## DATA UNDER STUDY
================

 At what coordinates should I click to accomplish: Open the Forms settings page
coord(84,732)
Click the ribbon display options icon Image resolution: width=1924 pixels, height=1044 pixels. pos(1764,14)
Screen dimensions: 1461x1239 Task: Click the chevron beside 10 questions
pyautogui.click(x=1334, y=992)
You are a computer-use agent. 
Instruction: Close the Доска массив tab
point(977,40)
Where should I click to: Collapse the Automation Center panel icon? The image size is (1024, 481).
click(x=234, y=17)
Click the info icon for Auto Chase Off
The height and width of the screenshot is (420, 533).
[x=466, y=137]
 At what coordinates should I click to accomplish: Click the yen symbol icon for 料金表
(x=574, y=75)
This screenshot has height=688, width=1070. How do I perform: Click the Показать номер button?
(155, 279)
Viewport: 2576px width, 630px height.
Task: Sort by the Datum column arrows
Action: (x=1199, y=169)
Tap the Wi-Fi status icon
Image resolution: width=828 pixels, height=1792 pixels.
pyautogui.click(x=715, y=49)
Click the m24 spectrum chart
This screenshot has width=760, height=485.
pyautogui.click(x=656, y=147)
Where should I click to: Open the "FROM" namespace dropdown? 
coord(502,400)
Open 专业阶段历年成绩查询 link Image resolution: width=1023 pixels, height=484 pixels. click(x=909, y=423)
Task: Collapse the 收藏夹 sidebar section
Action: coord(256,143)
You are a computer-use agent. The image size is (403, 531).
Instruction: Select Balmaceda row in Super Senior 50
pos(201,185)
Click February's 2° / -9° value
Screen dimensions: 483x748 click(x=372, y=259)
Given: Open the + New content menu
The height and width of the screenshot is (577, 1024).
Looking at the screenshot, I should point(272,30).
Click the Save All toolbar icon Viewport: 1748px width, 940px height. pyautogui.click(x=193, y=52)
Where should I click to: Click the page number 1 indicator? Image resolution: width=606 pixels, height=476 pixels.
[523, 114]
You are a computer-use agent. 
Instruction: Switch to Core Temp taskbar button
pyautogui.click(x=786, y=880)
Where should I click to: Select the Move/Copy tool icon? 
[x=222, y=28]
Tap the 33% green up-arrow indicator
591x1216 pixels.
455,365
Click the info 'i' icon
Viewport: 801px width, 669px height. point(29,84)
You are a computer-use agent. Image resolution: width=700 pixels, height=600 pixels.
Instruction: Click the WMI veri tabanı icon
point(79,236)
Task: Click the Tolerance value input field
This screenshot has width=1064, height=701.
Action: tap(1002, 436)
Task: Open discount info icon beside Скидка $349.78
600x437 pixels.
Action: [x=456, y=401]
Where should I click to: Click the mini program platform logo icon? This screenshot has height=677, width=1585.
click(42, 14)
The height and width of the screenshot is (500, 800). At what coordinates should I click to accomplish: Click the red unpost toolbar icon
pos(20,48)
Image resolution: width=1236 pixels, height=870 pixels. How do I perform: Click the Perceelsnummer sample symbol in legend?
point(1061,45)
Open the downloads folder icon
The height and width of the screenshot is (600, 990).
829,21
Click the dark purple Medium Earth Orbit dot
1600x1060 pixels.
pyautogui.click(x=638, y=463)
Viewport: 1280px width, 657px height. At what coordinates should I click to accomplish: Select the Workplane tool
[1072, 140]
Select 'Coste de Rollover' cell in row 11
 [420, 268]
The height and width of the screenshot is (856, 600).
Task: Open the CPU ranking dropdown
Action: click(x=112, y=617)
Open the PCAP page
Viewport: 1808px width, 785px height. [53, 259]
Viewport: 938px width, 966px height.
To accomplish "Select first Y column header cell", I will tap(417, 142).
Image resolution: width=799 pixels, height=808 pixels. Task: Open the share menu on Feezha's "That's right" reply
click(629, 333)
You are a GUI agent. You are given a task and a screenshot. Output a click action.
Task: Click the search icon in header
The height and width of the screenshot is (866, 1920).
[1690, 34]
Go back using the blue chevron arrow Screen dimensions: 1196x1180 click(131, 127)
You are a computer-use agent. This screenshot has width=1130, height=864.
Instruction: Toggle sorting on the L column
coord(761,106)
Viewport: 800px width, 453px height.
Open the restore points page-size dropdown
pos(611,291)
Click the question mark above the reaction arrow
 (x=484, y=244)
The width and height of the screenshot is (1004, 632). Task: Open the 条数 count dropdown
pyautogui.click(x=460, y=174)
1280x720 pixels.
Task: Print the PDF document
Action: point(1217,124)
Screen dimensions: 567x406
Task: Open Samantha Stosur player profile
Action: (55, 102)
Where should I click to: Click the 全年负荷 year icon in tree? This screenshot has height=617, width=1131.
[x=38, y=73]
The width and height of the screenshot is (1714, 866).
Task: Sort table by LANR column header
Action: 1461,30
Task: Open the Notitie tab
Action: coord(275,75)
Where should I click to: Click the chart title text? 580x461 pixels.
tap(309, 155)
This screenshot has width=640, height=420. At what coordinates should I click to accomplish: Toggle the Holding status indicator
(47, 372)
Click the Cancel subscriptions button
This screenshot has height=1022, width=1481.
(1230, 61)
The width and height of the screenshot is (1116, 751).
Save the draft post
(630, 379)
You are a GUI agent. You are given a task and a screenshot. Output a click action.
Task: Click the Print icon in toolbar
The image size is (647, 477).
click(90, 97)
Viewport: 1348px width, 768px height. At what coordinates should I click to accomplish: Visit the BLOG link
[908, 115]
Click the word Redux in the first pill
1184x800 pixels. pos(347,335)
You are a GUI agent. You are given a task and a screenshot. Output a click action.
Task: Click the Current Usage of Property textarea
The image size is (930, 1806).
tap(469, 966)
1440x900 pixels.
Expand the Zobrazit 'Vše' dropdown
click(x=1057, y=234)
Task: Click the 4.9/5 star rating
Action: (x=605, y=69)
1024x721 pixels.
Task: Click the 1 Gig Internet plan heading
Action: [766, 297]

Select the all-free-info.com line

================

## PROBLEM STATEMENT
Repeat every record above. Each one must match exactly.

## REPLY
 At what coordinates should I click to accomplish: Open the Forms settings page
coord(84,732)
Click the ribbon display options icon Image resolution: width=1924 pixels, height=1044 pixels. pos(1764,14)
Screen dimensions: 1461x1239 Task: Click the chevron beside 10 questions
pyautogui.click(x=1334, y=992)
You are a computer-use agent. 
Instruction: Close the Доска массив tab
point(977,40)
Where should I click to: Collapse the Automation Center panel icon? The image size is (1024, 481).
click(x=234, y=17)
Click the info icon for Auto Chase Off
The height and width of the screenshot is (420, 533).
[x=466, y=137]
 At what coordinates should I click to accomplish: Click the yen symbol icon for 料金表
(x=574, y=75)
This screenshot has height=688, width=1070. How do I perform: Click the Показать номер button?
(155, 279)
Viewport: 2576px width, 630px height.
Task: Sort by the Datum column arrows
Action: (x=1199, y=169)
Tap the Wi-Fi status icon
Image resolution: width=828 pixels, height=1792 pixels.
pyautogui.click(x=715, y=49)
Click the m24 spectrum chart
This screenshot has width=760, height=485.
pyautogui.click(x=656, y=147)
Where should I click to: Open the "FROM" namespace dropdown? 
coord(502,400)
Open 专业阶段历年成绩查询 link Image resolution: width=1023 pixels, height=484 pixels. click(x=909, y=423)
Task: Collapse the 收藏夹 sidebar section
Action: coord(256,143)
You are a computer-use agent. The image size is (403, 531).
Instruction: Select Balmaceda row in Super Senior 50
pos(201,185)
Click February's 2° / -9° value
Screen dimensions: 483x748 click(x=372, y=259)
Given: Open the + New content menu
The height and width of the screenshot is (577, 1024).
Looking at the screenshot, I should point(272,30).
Click the Save All toolbar icon Viewport: 1748px width, 940px height. pyautogui.click(x=193, y=52)
Where should I click to: Click the page number 1 indicator? Image resolution: width=606 pixels, height=476 pixels.
[523, 114]
You are a computer-use agent. 
Instruction: Switch to Core Temp taskbar button
pyautogui.click(x=786, y=880)
Where should I click to: Select the Move/Copy tool icon? 
[x=222, y=28]
Tap the 33% green up-arrow indicator
591x1216 pixels.
455,365
Click the info 'i' icon
Viewport: 801px width, 669px height. point(29,84)
You are a computer-use agent. Image resolution: width=700 pixels, height=600 pixels.
Instruction: Click the WMI veri tabanı icon
point(79,236)
Task: Click the Tolerance value input field
This screenshot has width=1064, height=701.
Action: tap(1002, 436)
Task: Open discount info icon beside Скидка $349.78
600x437 pixels.
Action: [x=456, y=401]
Where should I click to: Click the mini program platform logo icon? This screenshot has height=677, width=1585.
click(42, 14)
The height and width of the screenshot is (500, 800). At what coordinates should I click to accomplish: Click the red unpost toolbar icon
pos(20,48)
Image resolution: width=1236 pixels, height=870 pixels. How do I perform: Click the Perceelsnummer sample symbol in legend?
point(1061,45)
Open the downloads folder icon
The height and width of the screenshot is (600, 990).
829,21
Click the dark purple Medium Earth Orbit dot
1600x1060 pixels.
pyautogui.click(x=638, y=463)
Viewport: 1280px width, 657px height. At what coordinates should I click to accomplish: Select the Workplane tool
[1072, 140]
Select 'Coste de Rollover' cell in row 11
 [420, 268]
The height and width of the screenshot is (856, 600).
Task: Open the CPU ranking dropdown
Action: click(x=112, y=617)
Open the PCAP page
Viewport: 1808px width, 785px height. [53, 259]
Viewport: 938px width, 966px height.
To accomplish "Select first Y column header cell", I will tap(417, 142).
Image resolution: width=799 pixels, height=808 pixels. Task: Open the share menu on Feezha's "That's right" reply
click(629, 333)
You are a GUI agent. You are given a task and a screenshot. Output a click action.
Task: Click the search icon in header
The height and width of the screenshot is (866, 1920).
[1690, 34]
Go back using the blue chevron arrow Screen dimensions: 1196x1180 click(131, 127)
You are a computer-use agent. This screenshot has width=1130, height=864.
Instruction: Toggle sorting on the L column
coord(761,106)
Viewport: 800px width, 453px height.
Open the restore points page-size dropdown
pos(611,291)
Click the question mark above the reaction arrow
 (x=484, y=244)
The width and height of the screenshot is (1004, 632). Task: Open the 条数 count dropdown
pyautogui.click(x=460, y=174)
1280x720 pixels.
Task: Print the PDF document
Action: point(1217,124)
Screen dimensions: 567x406
Task: Open Samantha Stosur player profile
Action: (55, 102)
Where should I click to: Click the 全年负荷 year icon in tree? This screenshot has height=617, width=1131.
[x=38, y=73]
The width and height of the screenshot is (1714, 866).
Task: Sort table by LANR column header
Action: 1461,30
Task: Open the Notitie tab
Action: coord(275,75)
Where should I click to: Click the chart title text? 580x461 pixels.
tap(309, 155)
This screenshot has width=640, height=420. At what coordinates should I click to accomplish: Toggle the Holding status indicator
(47, 372)
Click the Cancel subscriptions button
This screenshot has height=1022, width=1481.
(1230, 61)
The width and height of the screenshot is (1116, 751).
Save the draft post
(630, 379)
You are a GUI agent. You are given a task and a screenshot. Output a click action.
Task: Click the Print icon in toolbar
The image size is (647, 477).
click(90, 97)
Viewport: 1348px width, 768px height. At what coordinates should I click to accomplish: Visit the BLOG link
[908, 115]
Click the word Redux in the first pill
1184x800 pixels. pos(347,335)
You are a GUI agent. You are given a task and a screenshot. Output a click action.
Task: Click the Current Usage of Property textarea
The image size is (930, 1806).
tap(469, 966)
1440x900 pixels.
Expand the Zobrazit 'Vše' dropdown
click(x=1057, y=234)
Task: Click the 4.9/5 star rating
Action: (x=605, y=69)
1024x721 pixels.
Task: Click the 1 Gig Internet plan heading
Action: [766, 297]

Select the all-free-info.com line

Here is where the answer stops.